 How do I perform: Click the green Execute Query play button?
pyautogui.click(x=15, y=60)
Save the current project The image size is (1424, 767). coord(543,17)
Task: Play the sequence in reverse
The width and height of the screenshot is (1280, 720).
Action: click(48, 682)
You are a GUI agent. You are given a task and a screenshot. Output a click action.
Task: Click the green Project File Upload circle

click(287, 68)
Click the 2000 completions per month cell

===

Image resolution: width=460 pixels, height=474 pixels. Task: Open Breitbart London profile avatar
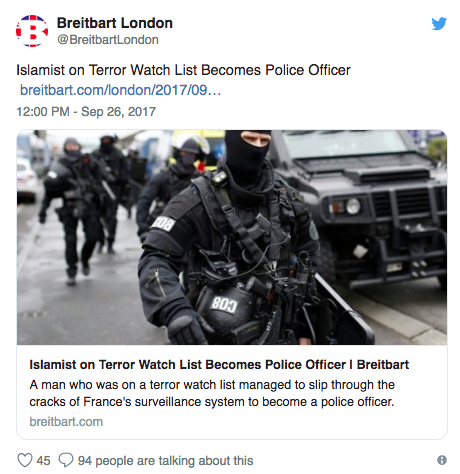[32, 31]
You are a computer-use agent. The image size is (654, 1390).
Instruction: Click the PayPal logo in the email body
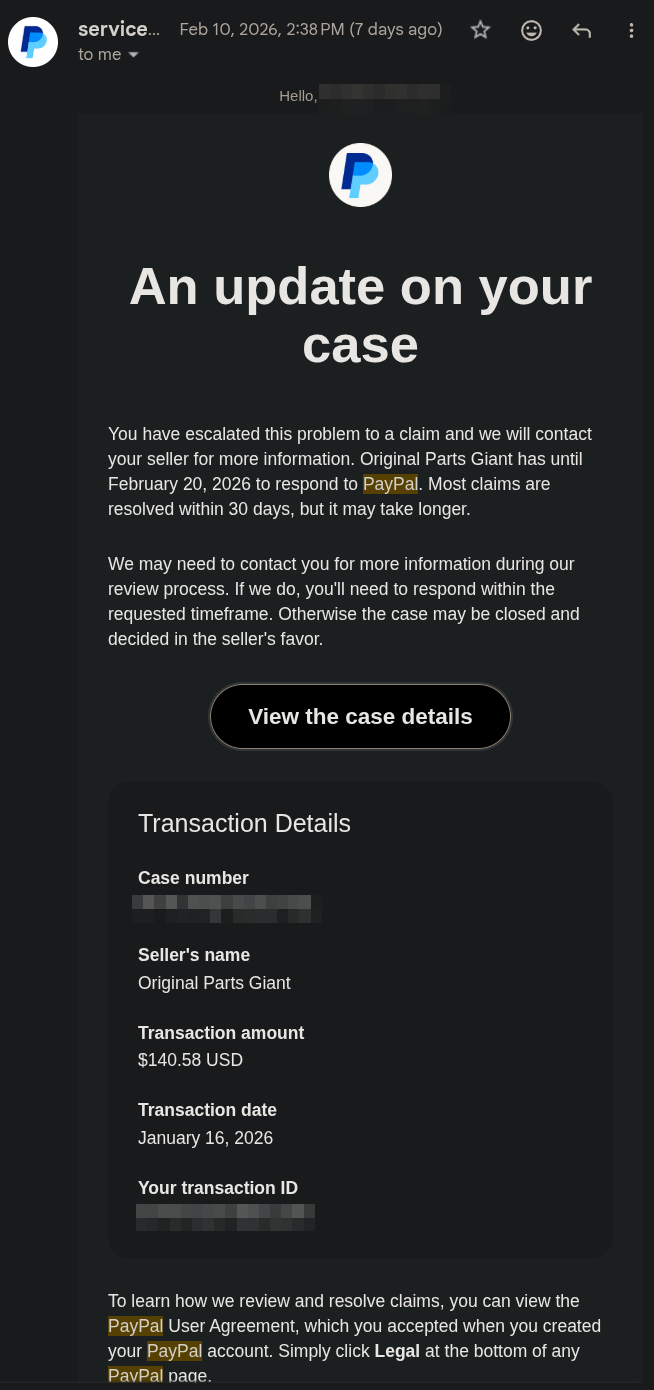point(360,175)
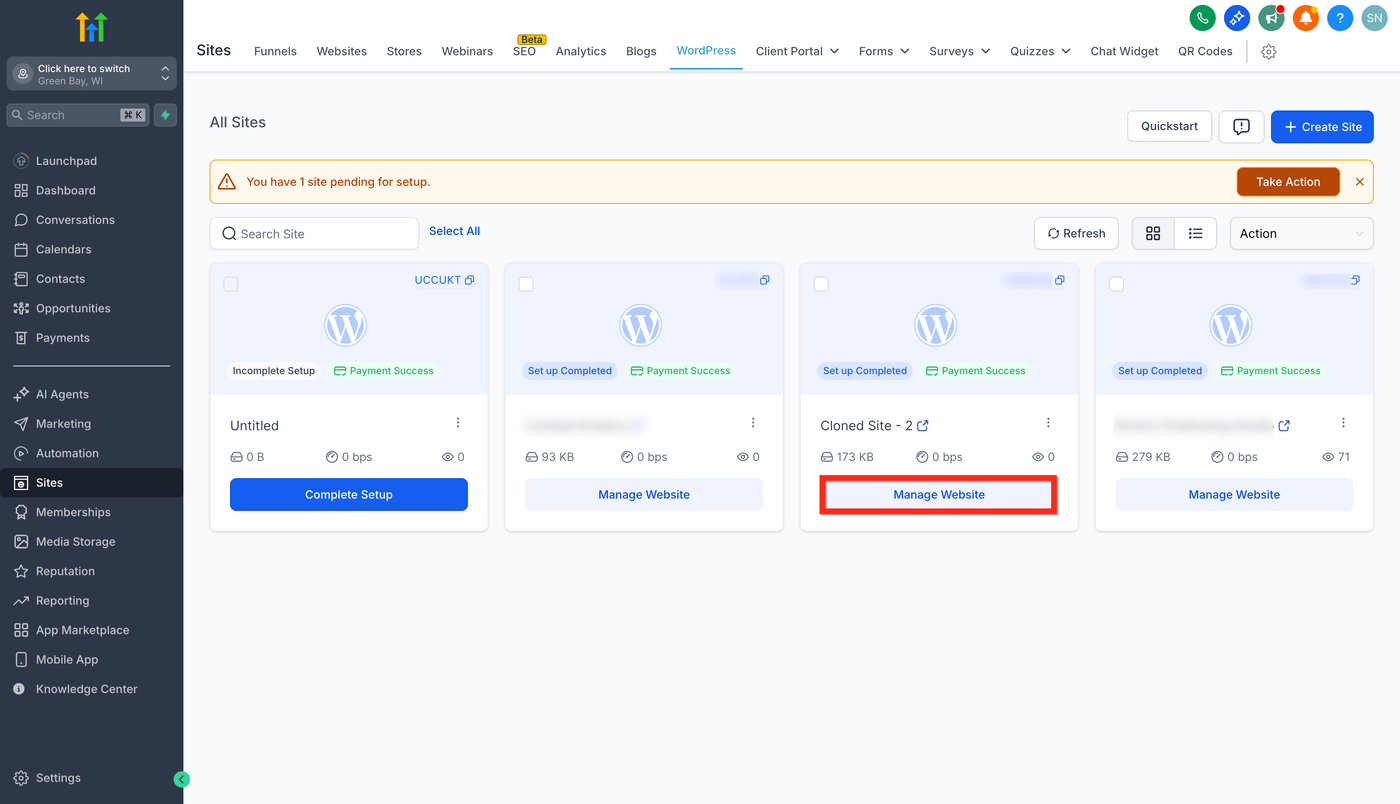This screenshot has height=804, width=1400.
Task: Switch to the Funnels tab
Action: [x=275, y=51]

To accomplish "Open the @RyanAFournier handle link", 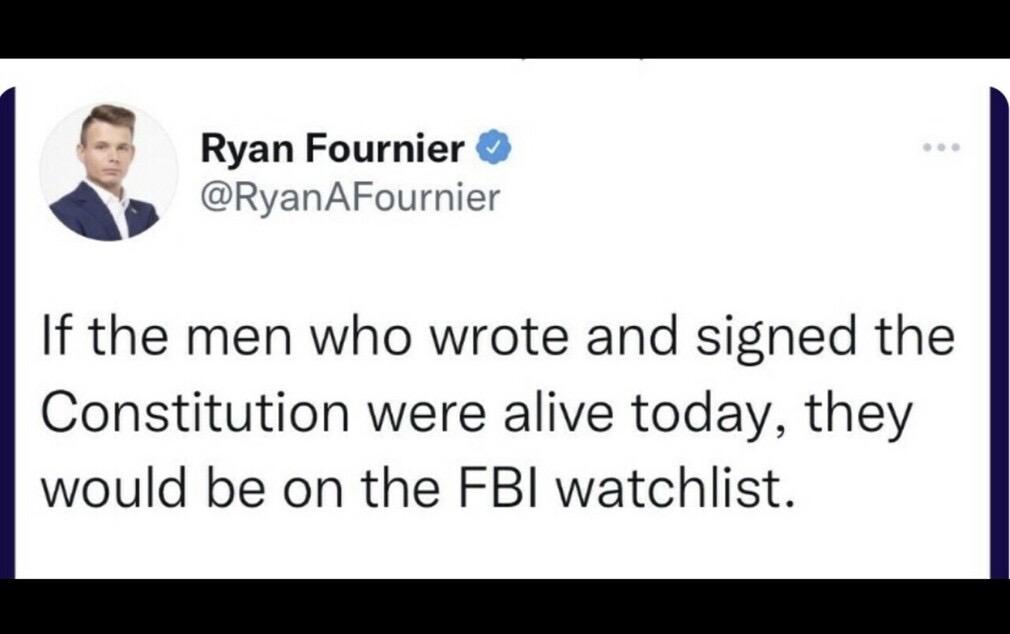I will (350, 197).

===

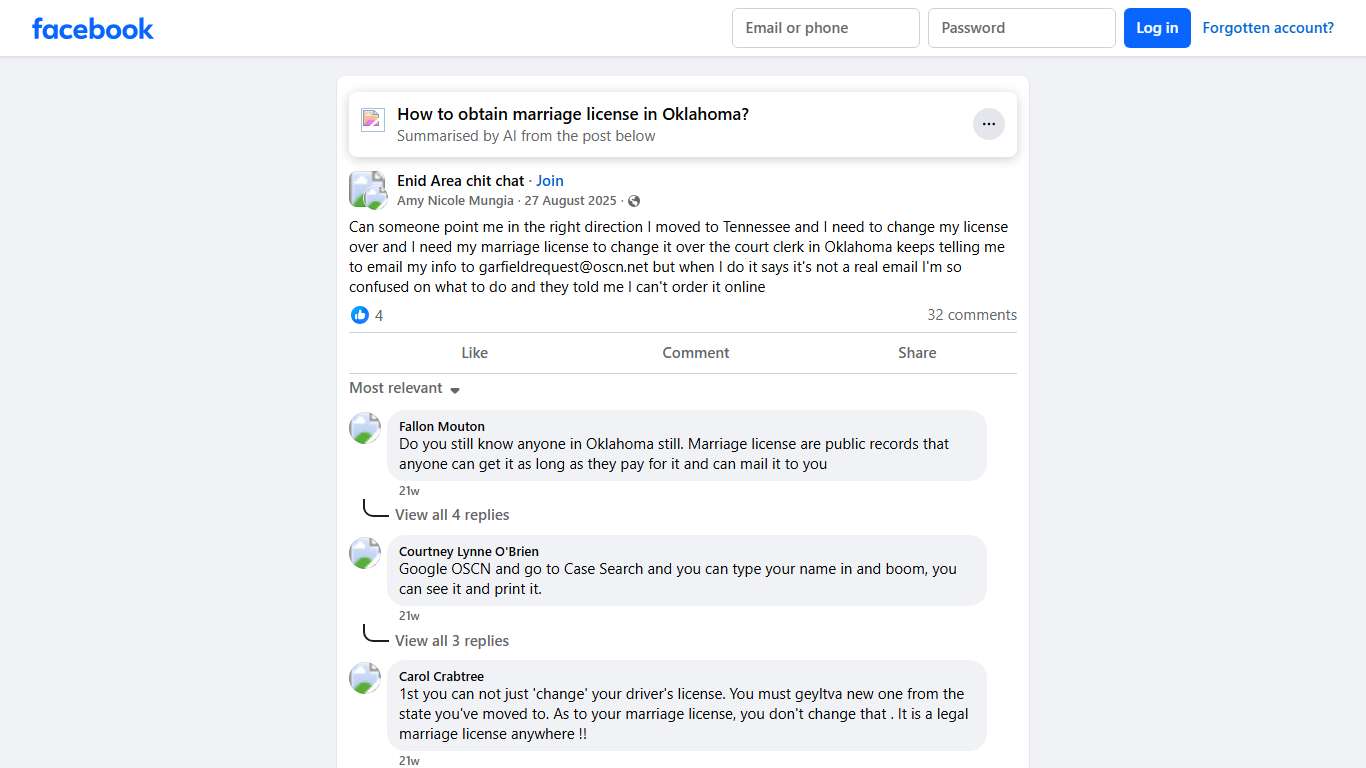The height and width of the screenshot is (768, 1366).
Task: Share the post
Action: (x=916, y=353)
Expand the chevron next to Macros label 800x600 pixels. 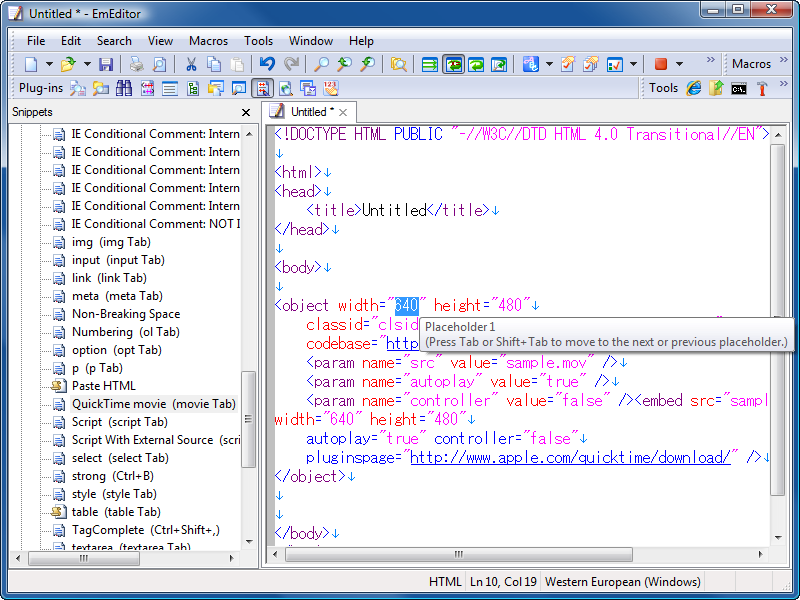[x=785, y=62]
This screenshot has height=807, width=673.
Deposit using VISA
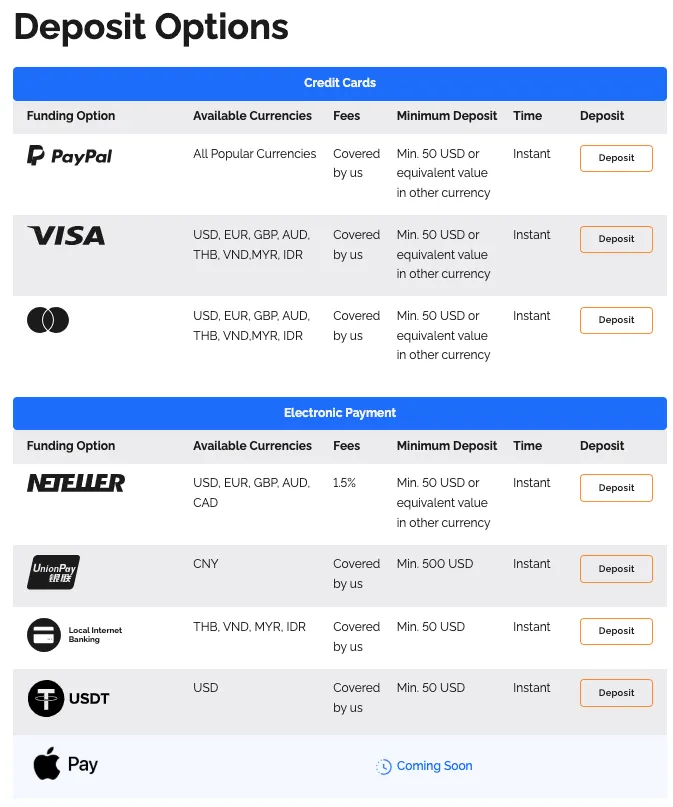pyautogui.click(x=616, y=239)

===

- [WHAT IS BEING ASKED]
In the entries above, find the line holding "How do I perform: Click" and the line holding "Click the 2000 completions per month cell"; print both of them and every line between, exactly, and nothing else.

- [RESPONSE TO THE EXERCISE]
 How do I perform: Click the green Execute Query play button?
pyautogui.click(x=15, y=60)
Save the current project The image size is (1424, 767). coord(543,17)
Task: Play the sequence in reverse
The width and height of the screenshot is (1280, 720).
Action: click(48, 682)
You are a GUI agent. You are given a task and a screenshot. Output a click action.
Task: Click the green Project File Upload circle

click(287, 68)
Click the 2000 completions per month cell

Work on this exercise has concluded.